In a recent report, the Congressional Budget Office projected that the Trump administration’s plans would put the armed services on a trajectory to add 237,000 personnel in the coming years, about a 10 percent increase. Additionally, the Navy would move to increase its fleet battle force by 30 percent to 355 ships, and the Air Force would increase the fighter force from 55 to 60 squadrons, according to the report, “Analysis of the Long-Term Costs of the Administration’s Goals for the Military.”
If the Trump administration’s plans were fully funded, the total cost from fiscal years 2018 through 2027 would be $683 billion higher than the Obama administration’s final budget plan for those same years. About $342 billion of that would stem from growing the force after 2018, the report said.
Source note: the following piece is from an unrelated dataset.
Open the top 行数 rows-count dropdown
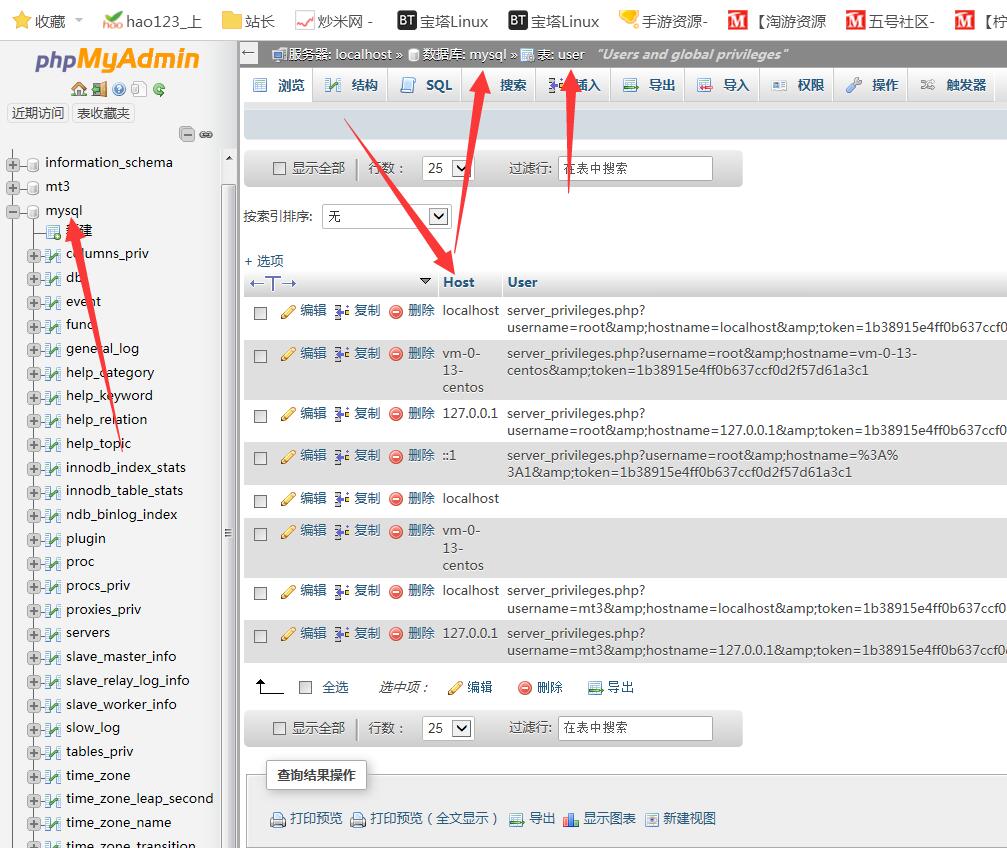[x=446, y=169]
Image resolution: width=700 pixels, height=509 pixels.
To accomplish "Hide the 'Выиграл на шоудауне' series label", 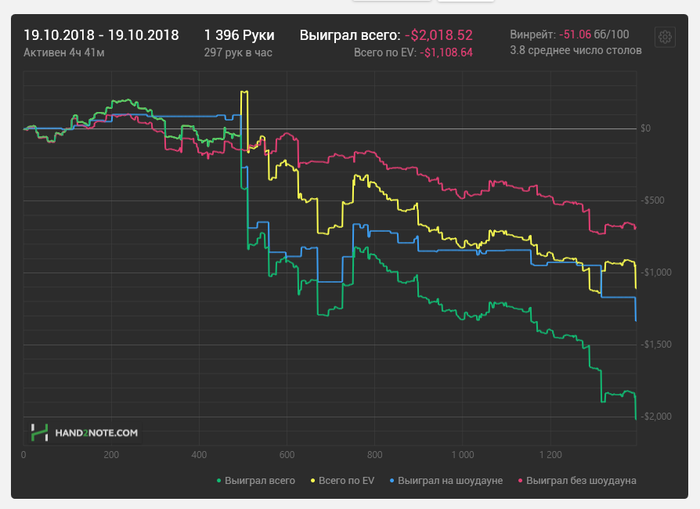I will (450, 481).
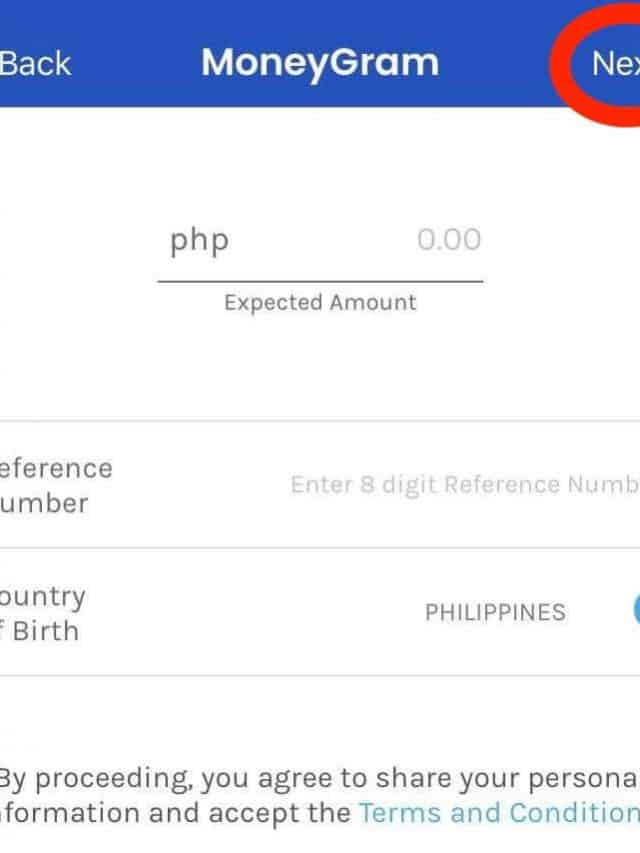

However, it’s unclear whether that kind of money will be available.
“CBO estimates the administration’s goals for the military would result in steady increase in costs so that by 2027, the base budget (in 2018 dollars) would reach $688 billion, more than 20 percent larger than peak spending during the 1980s” military buildup overseen by President Ronald Reagan at the height of the Cold War, the report said.
Additionally, projected defense spending in fiscal years 2018 through 2021 would exceed the Budget Control Act caps by $295 billion, it noted.
In a constrained budget environment, continued growth in operation and maintenance costs will eat into procurement and readiness funding, said Todd Harrison, director of defense budget analysis at the Center for Strategic and International Studies.
O&M accounts for 39 percent of the defense base budget, he noted during a briefing with reporters. That’s up from an average of 28 percent during the Cold War. Cost growth in this category is expected to outpace inflation in the coming years, according to Harrison and the CBO report.
New equipment has been costing more to operate and sustain than the systems they are replacing, Harrison said. “Platforms get older, they cost more to operate and maintain; then we finally replace them, and that costs even more. … It’s this cycle that we’re in, and I don’t think there’s an easy way out of it.”
This dynamic doesn’t bode well for a military buildup, he noted. “If these trends continue, the O&S costs are just going to eat the budget alive.”